Older versions of VLC required different steps (VLC versions <= 0.9.0 used wxWidgets Interface). Modern VLC installations for Windows and Linux use Qt, Mac installations use the OS X interface.
Qt Interface
- In the menu bar, select "Tools" and then "Effects and Filters".
- Select the "Video Effects" tab and then "Essential" subtab.
- Tick the "Image adjust" checkbox and move the slider for the setting you want to change.
- Hue, Brightness, Contrast, Saturation, and Gamma may be adjusted.
Changes take effect immediately for every video.
OS X Interface
TODO
Command-line
A command-line approach will run VLC with adjusted hue, brightness, contrast, saturation or gamma for one session (the adjustments will not be preserved later). To learn how to get a command-line, see command-line interface.

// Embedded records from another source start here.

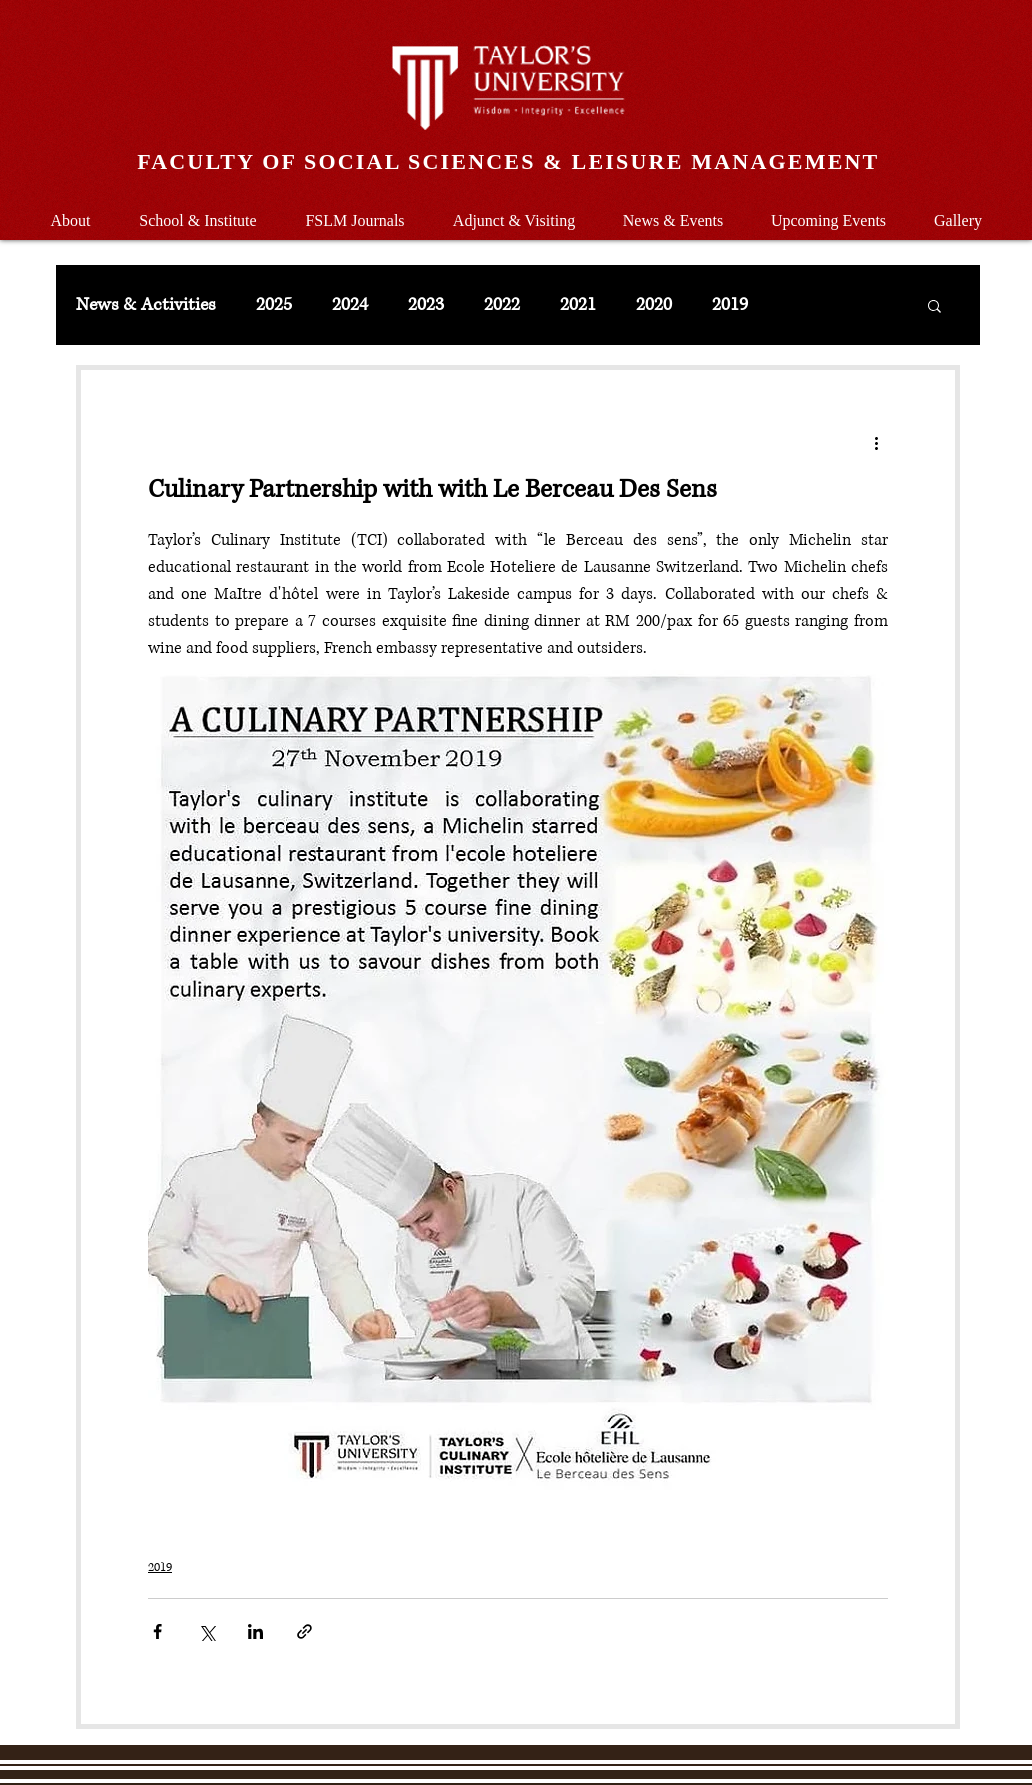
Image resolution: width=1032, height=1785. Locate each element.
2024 (350, 305)
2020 (654, 305)
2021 (578, 305)
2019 (730, 305)
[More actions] (876, 442)
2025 (274, 305)
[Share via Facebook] (157, 1631)
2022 (502, 305)
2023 (426, 305)
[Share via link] (304, 1631)
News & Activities (146, 305)
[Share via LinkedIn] (255, 1631)
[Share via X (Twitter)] (206, 1631)
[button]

The module you will be working with is adjust. As given by vlc --module adjust
:
--contrast <float [0.000000 .. 2.000000]> Image contrast (0-2) --brightness <float [0.000000 .. 2.000000]> Image brightness (0-2) --hue <float [-180.000000 .. 180.000000]> Image hue (-180..180) --saturation <float [0.000000 .. 3.000000]> Image saturation (0-3) --gamma <float [0.010000 .. 10.000000]> Image gamma (0-10) --brightness-threshold, --no-brightness-threshold Brightness threshold (default disabled)
The defaults are 1.0 for contrast and brightness, 0 for hue, 1.5 for saturation, 1 for gamma.
You can make a video (or still image) 10% brighter with:
vlc --video-filter adjust --brightness 1.1 <file>
and make a video (or still image) black-and-white with:
vlc --video-filter adjust --saturation 0 <file>
And this works too:
vlc --brightness 1.1 <file> vlc --saturation 0 <file>
Permanent changes
You cannot save your preference for adjusted image settings with VLC (VLC doesn't seem to have any field that "remembers" your preferences).
You can, potentially, stream the video through a filter using the above method to an output file, and overwrite the original.
In other words, to make foo.ogv 10% brighter you adjust foo.ogv:
vlc --video-filter adjust --brightness 1.1 foo.ogv
And then save the result into foo.ogv.tmp (sorry, I don't have a command line for this), saving over foo.ogv.
Now when you play foo.ogv the video will be brighter.